I have always been a keen supporter of our community and saw this as an opportunity to show leadership.  That too was on my mind.

So I agreed to get in that ring, and having been there, I thought I would share some thoughts on my experience:

1.  It is a scary proposition.  If you can conquer that fear, then it gives you a tremendous sense of satisfaction.

2.  It is a big commitment of time … and yet these are incredibly busy people.  To do this, they get even better at time management.

Kevin boxing at Fight for the Cure 20113.  The training period for me was about 5 months.  My only knowledge of boxing came from watching it on television!  I had 5 months of personalized training in a new skill.

4.  Boxing is a physically demanding as any sport, and to be able to compete you need to be in great shape.  The 5 months of training supplemented by my own regular exercise regimen meant that I was in pretty good shape.

5.  Any new endeavor means meeting a new group of people and I met some very dedicated and amazing people through the experience.
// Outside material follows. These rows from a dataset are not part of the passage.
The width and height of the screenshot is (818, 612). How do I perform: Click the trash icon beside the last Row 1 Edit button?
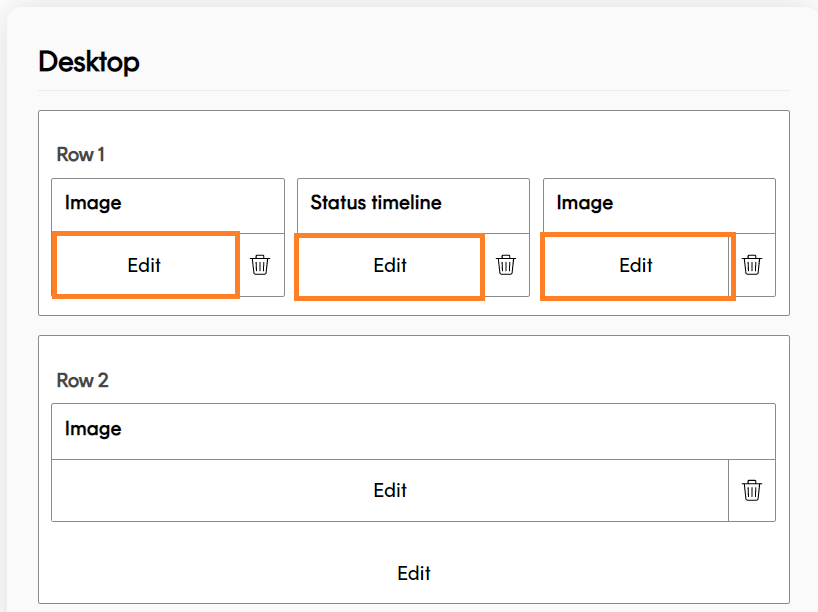(x=752, y=265)
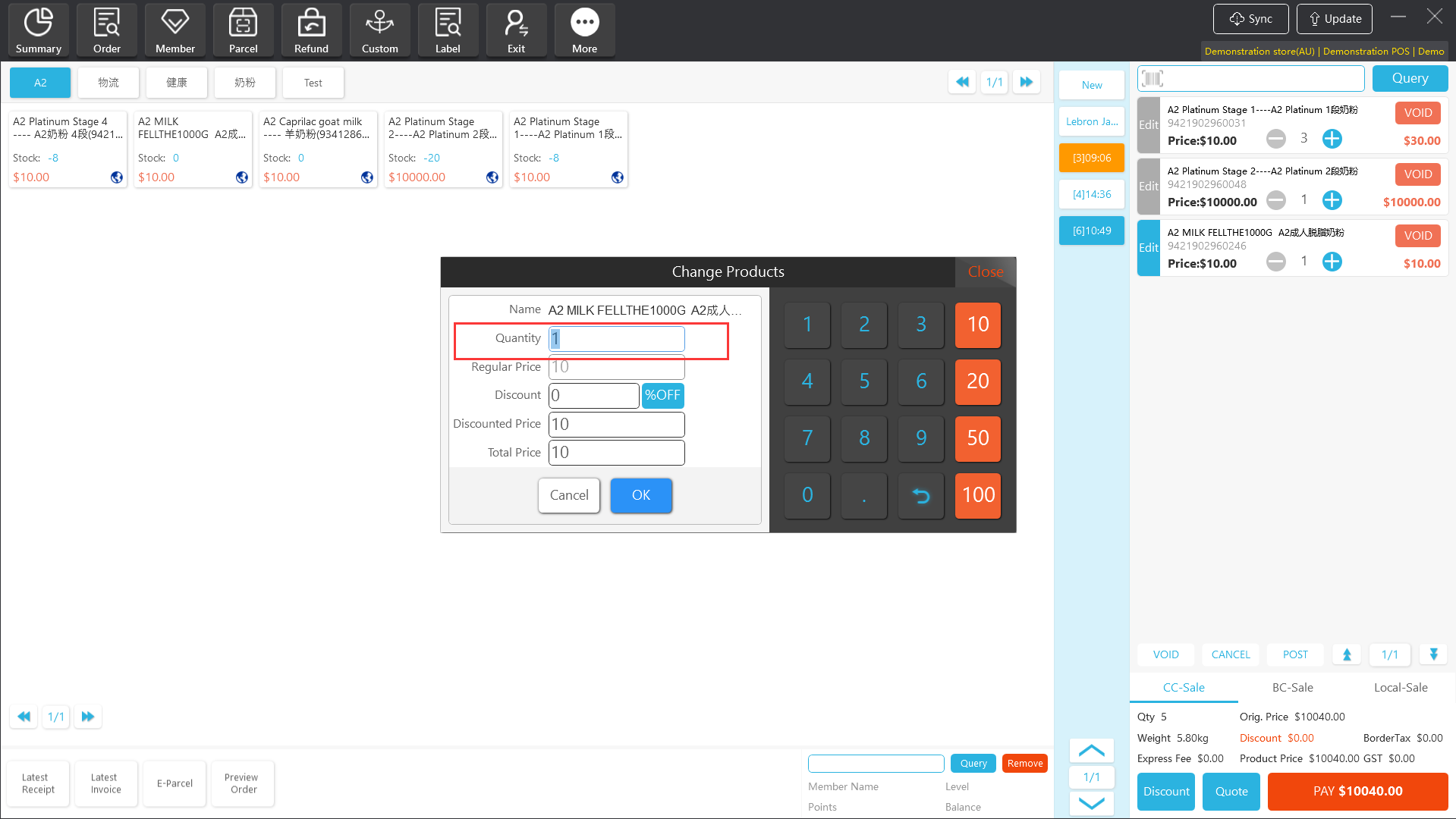This screenshot has width=1456, height=819.
Task: Open the Parcel box icon
Action: click(x=243, y=30)
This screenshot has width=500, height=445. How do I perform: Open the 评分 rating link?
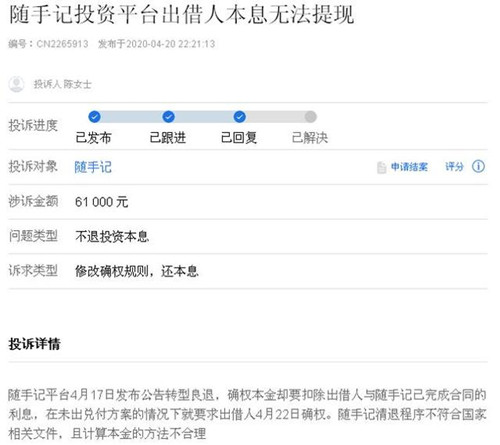[x=454, y=166]
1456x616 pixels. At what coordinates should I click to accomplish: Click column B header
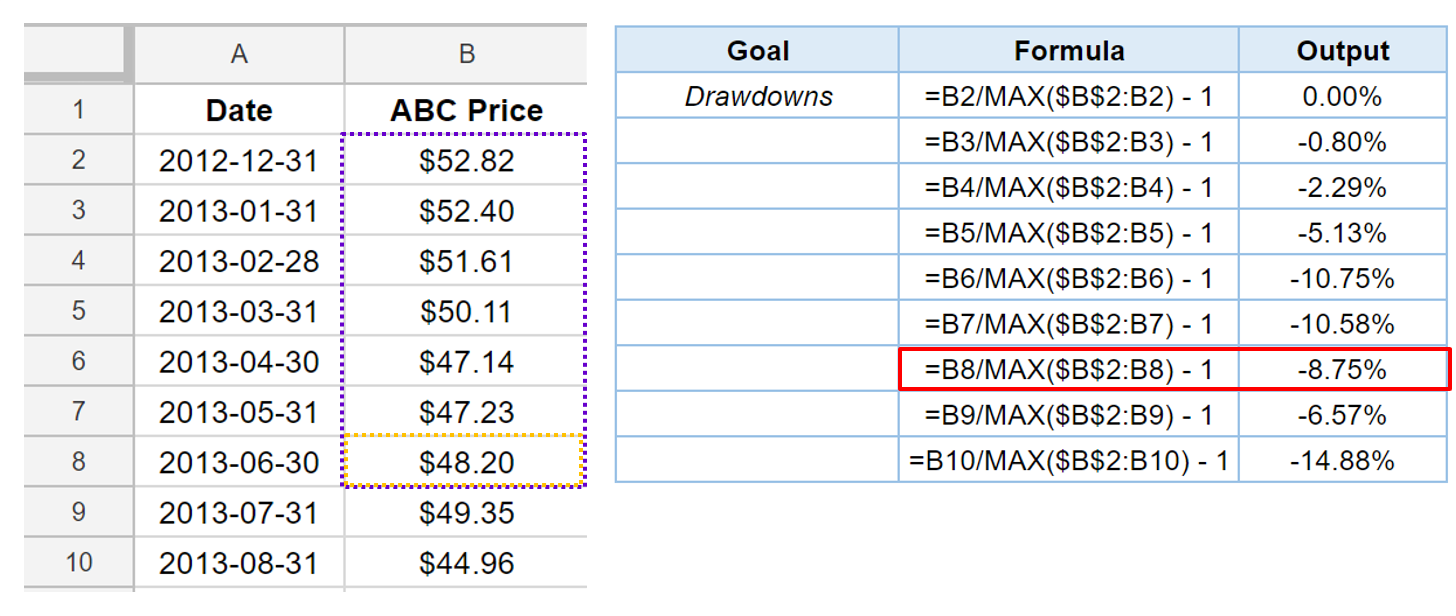[466, 54]

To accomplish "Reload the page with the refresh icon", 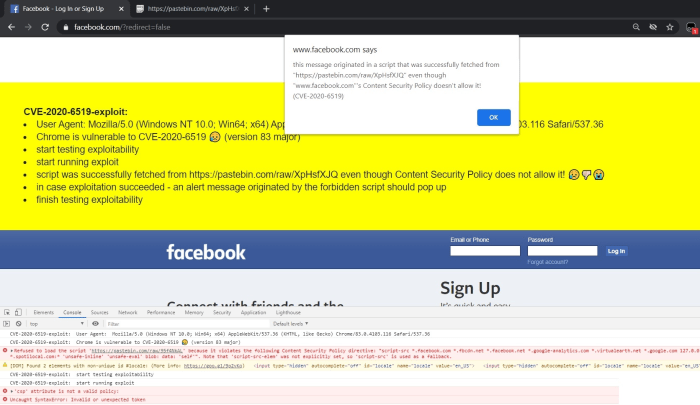I will pos(45,27).
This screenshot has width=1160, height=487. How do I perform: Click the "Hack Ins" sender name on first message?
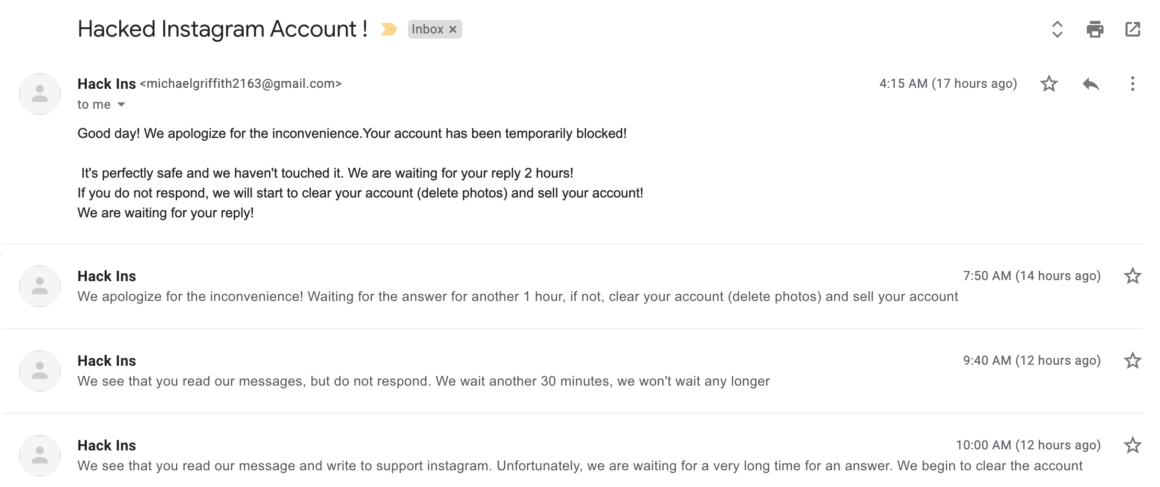click(107, 84)
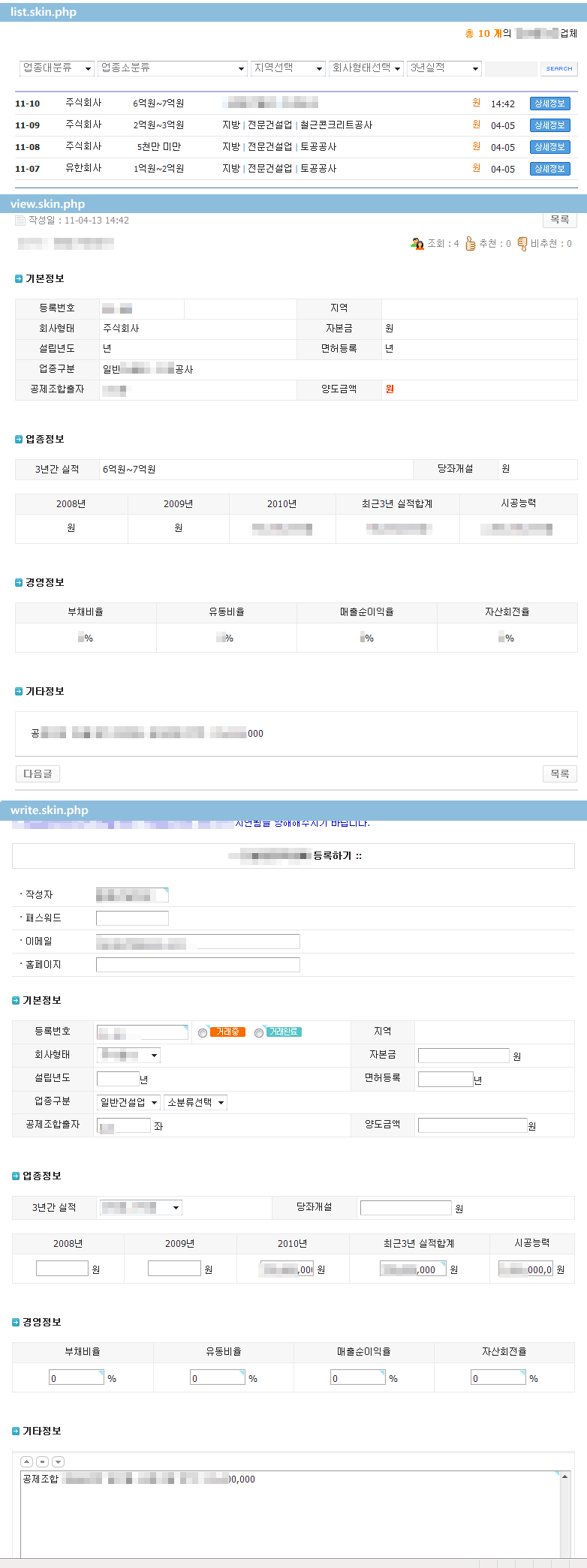Click 상세정보 button for row 11-09
This screenshot has width=587, height=1568.
tap(549, 125)
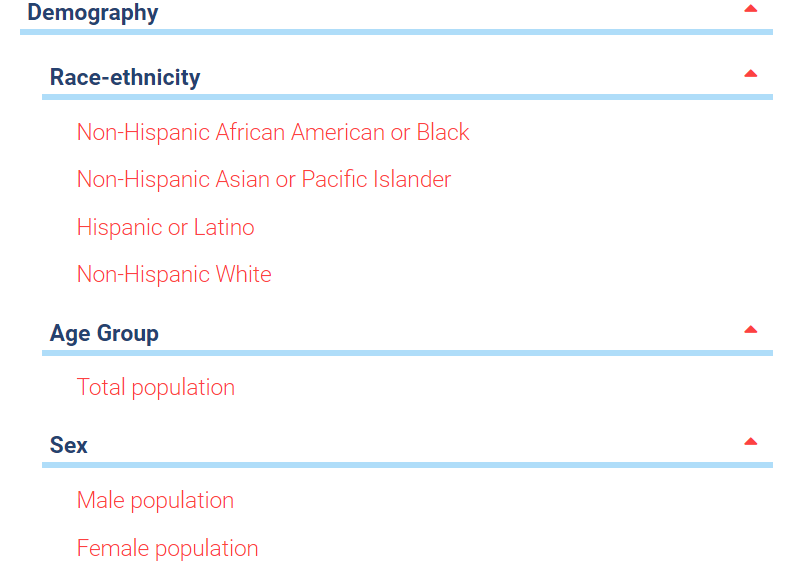Click the red triangle beside Age Group
802x577 pixels.
coord(750,329)
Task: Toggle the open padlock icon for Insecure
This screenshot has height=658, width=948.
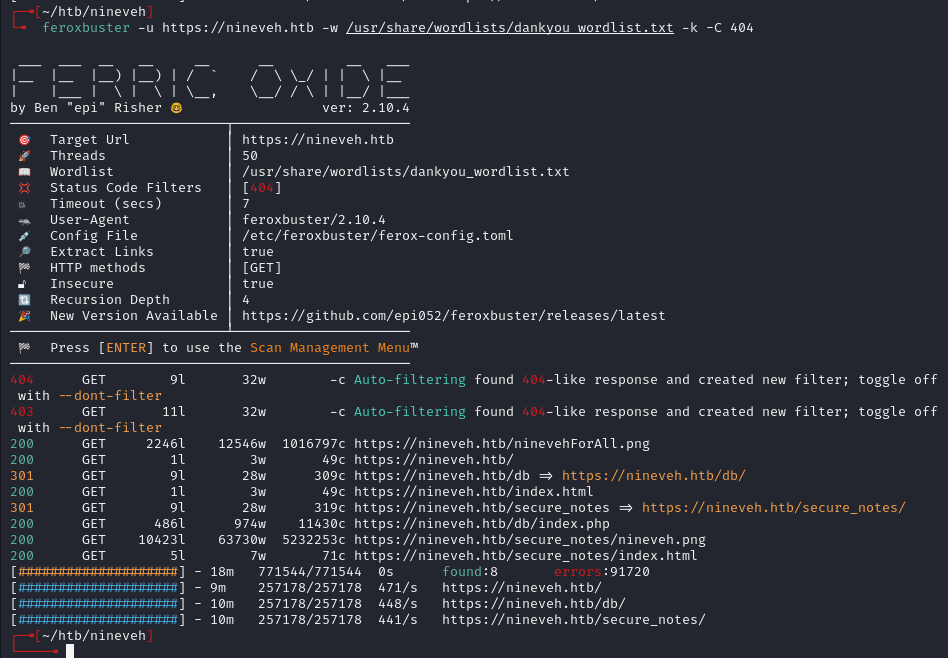Action: pyautogui.click(x=25, y=283)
6.  To put on an event like this is a huge endeavor and requires a leader willing to “make it happen”.  Just being around people like that is inspirational … we boxers made a big commitment, the organisers are at an even greater level of commitment.

7.  When you support any charity you get a better understanding of its impact, and meet people who have been affected.  That is a humbling and rewarding experience.

8.  I did not have it on my bucket list, but I am proud to be able to say, “I did it!”

9.  The friends you make through an event like this are for life … because this is a relatively small number of like-minded people willing to make this kind of sacrifice, and that is a strong bond.

10.  If you are a leader then it is your responsibility to give back, to lead by example and to help make our society a better place.  This is a very public way of doing just that.

If you get the opportunity to do this, give it some serious consideration … it is a very challenging, yet rewarding, way to really give back!

PS.  I lost my bout, but won in every other way!